— Соглядатай посадника, — пояснил он Матвею, — крамольников примечает, от кого несогласие может приключиться, а потом... Погодь, сам увидишь.
Между тем чтение грамоты кончилось, и на помост вышел молодой боярин. Он поклонился вечу и жарко заговорил. Голос у него был глухой, и Матвей мог разобрать только отдельные слова: воля... свобода... земля... ряд... выборы...
— Да не слухай ты его, — сказал Олисей, заметив, что Матвей тянет голову, стараясь понять сказанное, — пустое долдонит. Слова-то красивые, а за ними ничё не стоит. Ты вон куда поглядай, — ткнул он в сторону архиепископа, — там слов немного, зато все нити оттуда тянутся. Уже, видишь, потянулись.

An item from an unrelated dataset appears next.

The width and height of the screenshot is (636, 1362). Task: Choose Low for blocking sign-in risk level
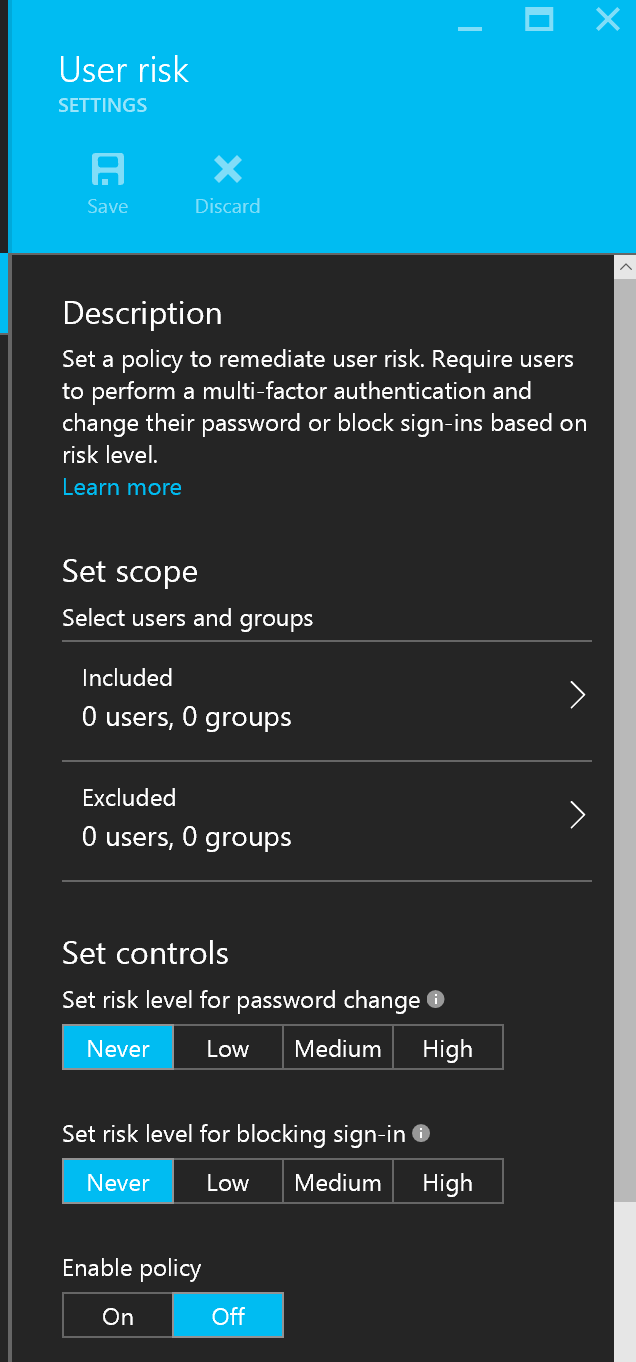pyautogui.click(x=228, y=1183)
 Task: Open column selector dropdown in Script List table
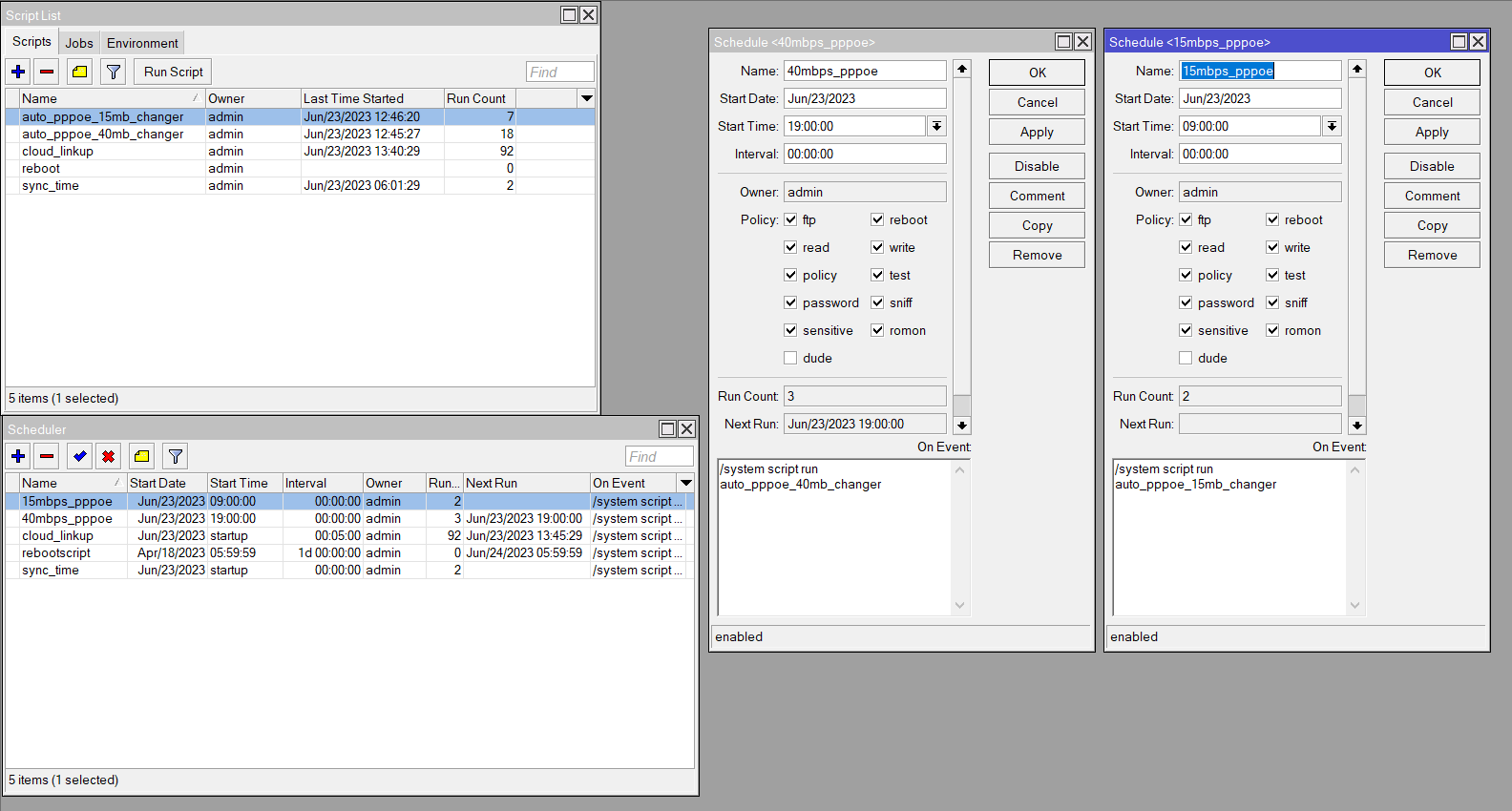[586, 98]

И точно, меж горожанами, державшими московскую сторону, появились хмурые дюжие мужики. Возле них крутился вертлявый горбун и что-то нашёптывал, верно, указывал на ярых доброхотов. Один из хмурых, большеголовый, с перебитым носом, решительно двинулся к чернобородому. На его пути встали три крепких гончарника.
— И ты, Микитка, за короля задаваться хочешь?
Большеголовый угрюмо молчал.
— Прикинул ли, как торговать станешь? У поляков ить деньга другая, а ты нашей никак не одолеешь.
— Дык думат, у них гири полегше...
Микитка молчал, тупо ворочая головищей, а потом неожиданно размахнулся и с гыканьем, будто мясо рубил, ударил стоявшего напротив. Ему тут же вернули втрое. Подоспели товарищи, драка ширилась и становилась всё более ожесточённой. На помост уже никто не обращал внимания.
Большеголовый получил очередной удар и сплюнул красным. Крови своей он страшно боялся и завопил: «Убива-а-ат!» Выхватил припрятанную под зипуном дубинку и заходил по головам противников. А и те озверели, когда увидели, что палки отбирали лишь у тех, кто шёл с Торговой стороны. Налетели скопом на Микитку, свалили и отобрали дубинку.
Несладко приходилось и его товарищам: зачинщики драки не находили поддержки у толпы и стали понемногу отступать. И тут невесть откуда взялась владычная стража с железными прутьями. Она приняла сторону хмурых лавочников и начала валить московских доброжелателей. На прибитом снегу заалели кровавые пятна. Один из раненых бросился к большому мосту с криком.
Стоявшая там толпа заволновалась.
— Наших бьют!
Один из стражников ударил крикуна саблей, не насмерть, ибо ударил плашмя, а так, для острастки. Тот, однако, намёка не понял и завопил: «Убили-и-и!»
Этот вопль — как искра в смолье. Охваченная гневом толпа смела мостовую стражу и устремилась к Софийскому собору. Теперь уже худо пришлось стражникам, закапала на снег служивая кровь. Драки на вече были обычным делом, но, когда они становились слишком ожесточёнными, вмешивались святые отцы. Архиепископ, однако, молчал. Курятник шепнул тысяцкому, и тот выпустил две стоявшие наготове городские дружины. Они вытеснили московских доброжелателей с площади и окружили её кольцом, чтобы воспрепятствовать обратному проникновению смутьянов. Но на помощь тем уже спешил с Торговой стороны отряд, снаряженный московским наместником. Дело принимало крутой оборот, и Курятник растерялся. Феофил величественно кивнул начальнику владычного полка, и тогда из примыкавших к площади переулков лихо выскочили чёрные всадники с белыми крестами на груди. Они обрушились на представителей Торговой стороны и стали теснить их за крепостные стены. Когда подоспел отряд московского наместника, крепостные ворота были уже закрыты. Детинец отгородился от строптивых горожан и своего московского господина.